SUPPLIED DATA:
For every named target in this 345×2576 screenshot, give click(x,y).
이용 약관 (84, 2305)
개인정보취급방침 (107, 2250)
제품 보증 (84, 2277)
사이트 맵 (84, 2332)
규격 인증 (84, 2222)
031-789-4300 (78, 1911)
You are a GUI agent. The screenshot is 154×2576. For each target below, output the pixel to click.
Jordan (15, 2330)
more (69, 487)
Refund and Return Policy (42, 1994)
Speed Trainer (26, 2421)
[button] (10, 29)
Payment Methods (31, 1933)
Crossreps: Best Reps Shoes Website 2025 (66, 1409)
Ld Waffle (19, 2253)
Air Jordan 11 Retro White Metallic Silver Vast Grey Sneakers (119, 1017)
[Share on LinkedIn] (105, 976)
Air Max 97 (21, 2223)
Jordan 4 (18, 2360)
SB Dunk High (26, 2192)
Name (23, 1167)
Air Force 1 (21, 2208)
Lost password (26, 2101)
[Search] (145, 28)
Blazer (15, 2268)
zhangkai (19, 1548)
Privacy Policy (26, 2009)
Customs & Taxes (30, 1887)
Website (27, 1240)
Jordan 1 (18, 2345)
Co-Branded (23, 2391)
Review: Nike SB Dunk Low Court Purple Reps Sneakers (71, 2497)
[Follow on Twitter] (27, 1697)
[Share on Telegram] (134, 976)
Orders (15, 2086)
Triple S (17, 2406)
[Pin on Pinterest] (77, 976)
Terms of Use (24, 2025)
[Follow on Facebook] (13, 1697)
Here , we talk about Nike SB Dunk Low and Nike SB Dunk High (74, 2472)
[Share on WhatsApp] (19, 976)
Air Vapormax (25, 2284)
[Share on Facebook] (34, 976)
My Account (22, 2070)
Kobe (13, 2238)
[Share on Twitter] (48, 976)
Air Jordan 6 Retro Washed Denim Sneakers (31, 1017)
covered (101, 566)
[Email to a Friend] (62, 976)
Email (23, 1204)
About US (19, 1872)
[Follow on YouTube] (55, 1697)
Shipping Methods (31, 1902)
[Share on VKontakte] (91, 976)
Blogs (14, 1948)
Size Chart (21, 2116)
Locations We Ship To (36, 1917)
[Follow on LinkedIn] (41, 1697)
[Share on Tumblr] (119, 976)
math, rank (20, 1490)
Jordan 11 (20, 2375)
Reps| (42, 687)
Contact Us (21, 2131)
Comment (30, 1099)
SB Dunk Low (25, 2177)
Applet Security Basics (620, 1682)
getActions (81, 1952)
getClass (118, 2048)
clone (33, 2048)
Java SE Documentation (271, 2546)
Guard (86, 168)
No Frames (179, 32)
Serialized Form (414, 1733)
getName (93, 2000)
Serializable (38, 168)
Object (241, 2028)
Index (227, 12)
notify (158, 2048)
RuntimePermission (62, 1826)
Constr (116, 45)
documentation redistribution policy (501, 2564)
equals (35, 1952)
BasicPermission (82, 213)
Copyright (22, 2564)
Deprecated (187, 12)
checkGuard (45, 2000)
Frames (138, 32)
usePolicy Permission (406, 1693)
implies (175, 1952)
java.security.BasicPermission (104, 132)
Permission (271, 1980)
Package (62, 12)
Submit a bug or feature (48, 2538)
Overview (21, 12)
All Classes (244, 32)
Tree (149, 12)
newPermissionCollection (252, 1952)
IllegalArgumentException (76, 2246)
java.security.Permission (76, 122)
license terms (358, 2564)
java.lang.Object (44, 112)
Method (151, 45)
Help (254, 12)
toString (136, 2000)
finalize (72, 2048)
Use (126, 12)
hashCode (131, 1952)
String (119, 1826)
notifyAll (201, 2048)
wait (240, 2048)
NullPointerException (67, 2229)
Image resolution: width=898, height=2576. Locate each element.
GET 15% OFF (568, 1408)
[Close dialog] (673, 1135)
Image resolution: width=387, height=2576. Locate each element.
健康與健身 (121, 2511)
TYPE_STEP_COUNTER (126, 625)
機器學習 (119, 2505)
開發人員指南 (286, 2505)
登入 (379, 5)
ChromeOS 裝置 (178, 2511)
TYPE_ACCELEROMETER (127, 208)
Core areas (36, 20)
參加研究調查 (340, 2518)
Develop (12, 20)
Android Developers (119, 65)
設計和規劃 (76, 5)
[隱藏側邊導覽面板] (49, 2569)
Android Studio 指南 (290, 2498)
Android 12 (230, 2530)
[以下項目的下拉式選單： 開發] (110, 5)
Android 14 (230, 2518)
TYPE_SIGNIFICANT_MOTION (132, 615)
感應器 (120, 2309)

DESCRIPTION OF THE TASK: Lines containing the word "Website" are to be located in the entries and copied.

EXERCISE ANSWER:
Crossreps: Best Reps Shoes Website 2025 (66, 1409)
Website (27, 1240)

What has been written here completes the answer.